**Brief**
Once the line containing "This screenshot has width=434, height=316." is found in the data below, repeat it and every later line exactly, leaving the pictures out.
━━ Extracted data ━━
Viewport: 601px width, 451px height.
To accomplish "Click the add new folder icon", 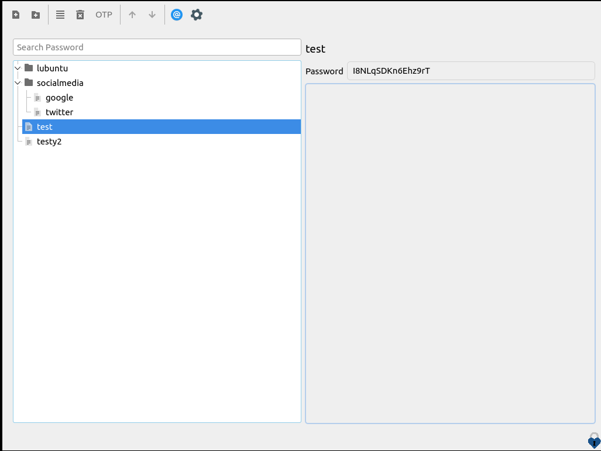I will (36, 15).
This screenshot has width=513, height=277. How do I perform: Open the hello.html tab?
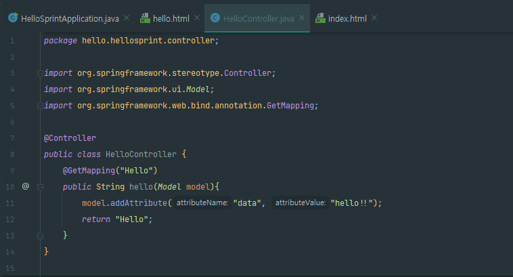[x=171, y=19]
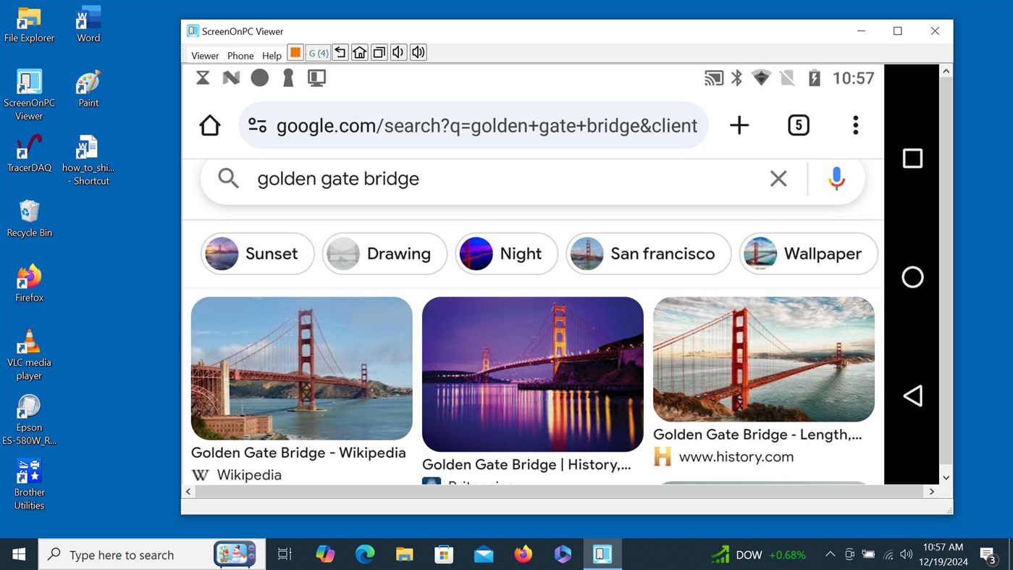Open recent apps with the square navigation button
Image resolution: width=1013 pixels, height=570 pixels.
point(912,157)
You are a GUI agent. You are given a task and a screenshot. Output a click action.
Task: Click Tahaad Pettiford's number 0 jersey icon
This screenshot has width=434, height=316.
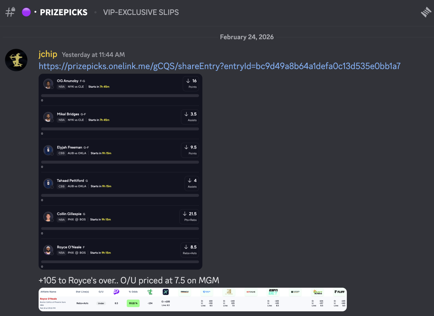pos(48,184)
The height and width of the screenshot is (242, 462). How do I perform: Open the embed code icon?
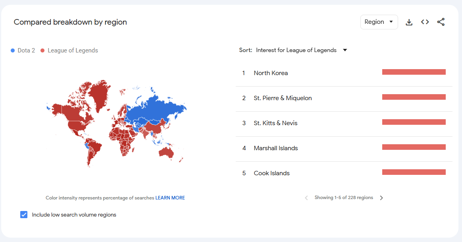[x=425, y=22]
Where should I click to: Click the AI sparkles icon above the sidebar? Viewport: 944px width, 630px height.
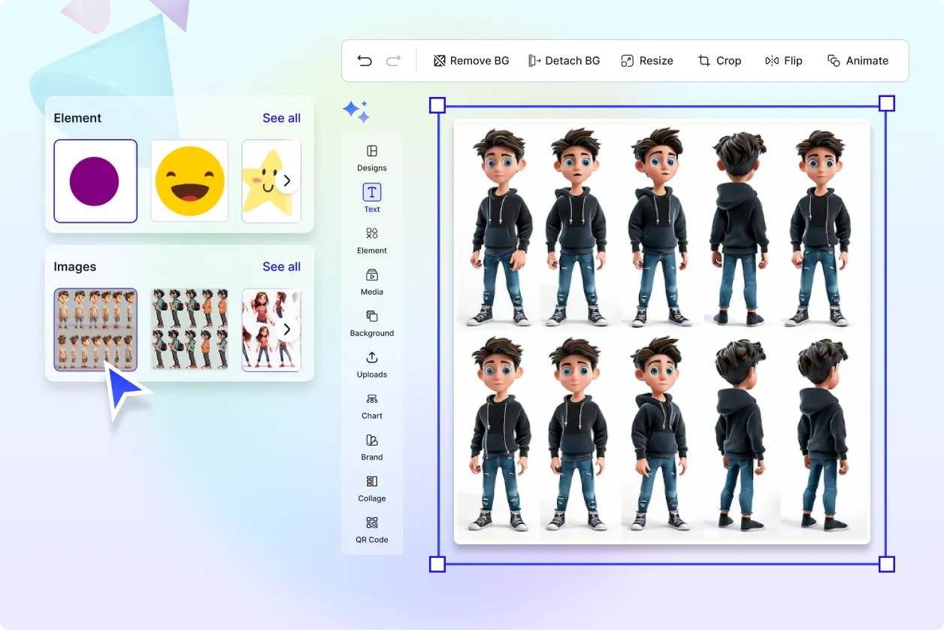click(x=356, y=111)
━━━
**Output for this exercise**
This screenshot has width=434, height=316.
pos(48,184)
The height and width of the screenshot is (242, 462). How do I perform: Open the embed code icon?
[x=425, y=22]
Where should I click to: Click the AI sparkles icon above the sidebar? Viewport: 944px width, 630px height.
click(x=356, y=111)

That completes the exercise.